WHAT YOU SHOULD DO
From the entries provided below, copy each line that contains the word "agent".

AVAILABLE RECORDS
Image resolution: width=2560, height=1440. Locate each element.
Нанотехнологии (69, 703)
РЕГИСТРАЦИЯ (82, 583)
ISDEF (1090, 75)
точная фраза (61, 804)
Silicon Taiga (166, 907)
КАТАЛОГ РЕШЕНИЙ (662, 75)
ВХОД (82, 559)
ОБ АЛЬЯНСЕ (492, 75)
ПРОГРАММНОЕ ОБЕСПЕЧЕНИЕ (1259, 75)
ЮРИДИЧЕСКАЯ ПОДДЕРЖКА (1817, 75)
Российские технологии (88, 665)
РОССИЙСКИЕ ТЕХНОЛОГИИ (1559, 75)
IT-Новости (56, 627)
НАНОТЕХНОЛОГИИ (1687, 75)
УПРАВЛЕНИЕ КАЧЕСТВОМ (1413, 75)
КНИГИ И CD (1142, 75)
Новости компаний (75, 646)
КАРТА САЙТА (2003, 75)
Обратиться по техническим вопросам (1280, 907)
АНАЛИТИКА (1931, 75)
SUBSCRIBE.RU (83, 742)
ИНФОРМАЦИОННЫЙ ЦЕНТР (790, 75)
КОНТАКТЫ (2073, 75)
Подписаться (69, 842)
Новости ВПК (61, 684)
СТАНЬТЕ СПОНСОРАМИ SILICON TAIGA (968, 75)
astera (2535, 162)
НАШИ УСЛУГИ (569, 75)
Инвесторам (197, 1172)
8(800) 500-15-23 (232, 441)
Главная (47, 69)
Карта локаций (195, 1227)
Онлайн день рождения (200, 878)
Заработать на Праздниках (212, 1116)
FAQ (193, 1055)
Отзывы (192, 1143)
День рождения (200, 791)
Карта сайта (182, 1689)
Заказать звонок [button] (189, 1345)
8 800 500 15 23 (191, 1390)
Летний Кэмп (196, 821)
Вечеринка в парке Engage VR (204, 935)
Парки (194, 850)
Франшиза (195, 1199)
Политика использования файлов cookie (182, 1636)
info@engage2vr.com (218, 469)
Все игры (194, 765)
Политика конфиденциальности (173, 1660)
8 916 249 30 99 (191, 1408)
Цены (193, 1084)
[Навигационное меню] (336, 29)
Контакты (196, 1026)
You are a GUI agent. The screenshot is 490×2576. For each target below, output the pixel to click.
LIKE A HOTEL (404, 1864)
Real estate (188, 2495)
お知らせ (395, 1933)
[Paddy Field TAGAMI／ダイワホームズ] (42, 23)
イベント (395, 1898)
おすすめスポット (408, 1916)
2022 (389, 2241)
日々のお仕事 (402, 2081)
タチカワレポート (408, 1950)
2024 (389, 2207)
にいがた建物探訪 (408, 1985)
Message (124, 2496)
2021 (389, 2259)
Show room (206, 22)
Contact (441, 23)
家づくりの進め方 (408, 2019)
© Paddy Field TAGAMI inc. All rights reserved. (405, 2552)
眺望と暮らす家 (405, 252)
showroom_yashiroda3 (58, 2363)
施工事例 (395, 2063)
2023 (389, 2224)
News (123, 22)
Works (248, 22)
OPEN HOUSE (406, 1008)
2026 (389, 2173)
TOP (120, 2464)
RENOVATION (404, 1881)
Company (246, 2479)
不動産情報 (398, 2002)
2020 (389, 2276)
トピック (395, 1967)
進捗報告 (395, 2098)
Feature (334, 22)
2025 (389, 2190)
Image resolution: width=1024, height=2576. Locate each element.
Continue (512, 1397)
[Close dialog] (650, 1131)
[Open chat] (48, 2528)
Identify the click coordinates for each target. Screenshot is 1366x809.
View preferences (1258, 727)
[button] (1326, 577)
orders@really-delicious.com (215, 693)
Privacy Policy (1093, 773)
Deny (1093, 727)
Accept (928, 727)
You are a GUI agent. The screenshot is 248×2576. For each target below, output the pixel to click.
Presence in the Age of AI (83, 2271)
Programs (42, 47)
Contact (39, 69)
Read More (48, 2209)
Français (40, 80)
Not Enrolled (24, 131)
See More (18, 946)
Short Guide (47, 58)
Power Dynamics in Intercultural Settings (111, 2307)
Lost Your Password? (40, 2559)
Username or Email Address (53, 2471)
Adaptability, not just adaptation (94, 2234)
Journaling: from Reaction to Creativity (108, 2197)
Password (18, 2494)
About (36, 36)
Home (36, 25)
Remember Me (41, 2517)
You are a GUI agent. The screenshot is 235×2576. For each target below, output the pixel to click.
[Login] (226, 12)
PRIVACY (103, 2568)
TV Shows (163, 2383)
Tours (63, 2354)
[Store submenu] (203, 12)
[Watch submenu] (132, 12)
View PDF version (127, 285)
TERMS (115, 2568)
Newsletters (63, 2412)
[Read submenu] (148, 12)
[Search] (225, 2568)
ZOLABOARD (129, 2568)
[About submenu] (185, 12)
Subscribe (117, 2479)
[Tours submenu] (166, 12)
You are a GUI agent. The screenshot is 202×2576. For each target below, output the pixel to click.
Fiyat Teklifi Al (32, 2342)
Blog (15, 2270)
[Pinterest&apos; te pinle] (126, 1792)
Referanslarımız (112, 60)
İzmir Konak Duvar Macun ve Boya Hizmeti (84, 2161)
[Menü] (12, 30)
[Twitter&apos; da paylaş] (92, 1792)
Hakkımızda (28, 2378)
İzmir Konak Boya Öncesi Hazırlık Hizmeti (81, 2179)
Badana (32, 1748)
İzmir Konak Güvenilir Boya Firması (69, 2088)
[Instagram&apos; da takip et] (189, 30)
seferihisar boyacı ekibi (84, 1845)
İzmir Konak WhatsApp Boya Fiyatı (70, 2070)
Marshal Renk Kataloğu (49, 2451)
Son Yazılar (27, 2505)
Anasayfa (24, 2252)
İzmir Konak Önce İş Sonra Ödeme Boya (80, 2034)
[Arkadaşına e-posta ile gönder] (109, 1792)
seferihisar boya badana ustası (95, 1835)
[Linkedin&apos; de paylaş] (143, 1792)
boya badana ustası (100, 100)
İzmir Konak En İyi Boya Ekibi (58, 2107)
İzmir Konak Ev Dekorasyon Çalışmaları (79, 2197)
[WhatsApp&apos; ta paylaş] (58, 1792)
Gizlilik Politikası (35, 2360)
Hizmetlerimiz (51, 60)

YOUR SOLUTION
You are a GUI agent. The screenshot is 490×2576. For each target below, output the pixel to click.
You are a GUI agent. The screenshot is 248×2576. For each target below, output the pixel to click.
You are a GUI agent. The screenshot is 235×2576. For each target below, output the pixel to click.
You are a GUI agent. The screenshot is 202×2576. For each target below, output the pixel to click.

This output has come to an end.